Automatiquement, toutes les mains présentes s'étaient levées d'un geste pour le salut militaire.
Je reconnus trois de mes hommes de l'année précédente, les mousquetaires Schnupf, Maurer et Vogelfænger, et les saluai par leurs noms. Il me sembla que mes drôles étaient tout contents de ne pas avoir pour les commander un sous-officier professionnel.
Au sortir de la chambrée 35, nous fûmes surpris par un lointain vacarme qui paraissait provenir des abords de l'escalier K.
– Que diable est-ce là? fit Kœnig.
Nous nous portâmes dans La direction du tumulte. A mesure que nous approchions, une voix de plus en plus tonitruante se dégageait d'une bousculade de meubles, de cris d'effroi et de hurlements de douleur. Les échos en remplissaient le corridor où s'attroupaient déjà des têtes curieuses. Des mots furieusement vomis commençaient à nous parvenir: «Salauds! tas d'idiots! cochons!..»
– Je parie que c'est encore ce buffle de Wacht-am-Rhein! grommelait Kœnig.

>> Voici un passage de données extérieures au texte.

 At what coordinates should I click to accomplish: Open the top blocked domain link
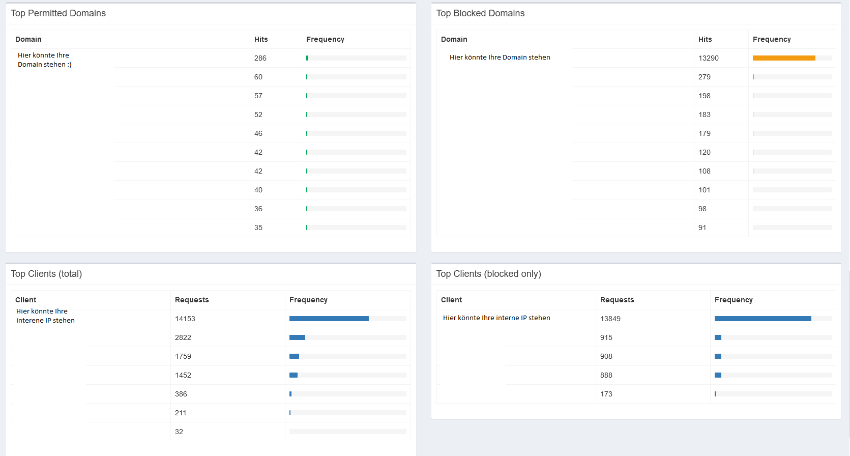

Devant la chambrée 17, dont la porte était grande ouverte, un spectacle singulier nous attendait. Au milieu d'une demi-douzaine d'hommes complètement terrorisés et dont deux, le visage tuméfié, saignaient lamentablement du nez sur des seaux, se démenait une sorte de fou furieux, un énorme individu au cou de taureau, au mufle de bête, dont les yeux apoplectiques, la face vermillonnée et la bouche écumante présentaient les signes d'un accès de rage au paroxysme.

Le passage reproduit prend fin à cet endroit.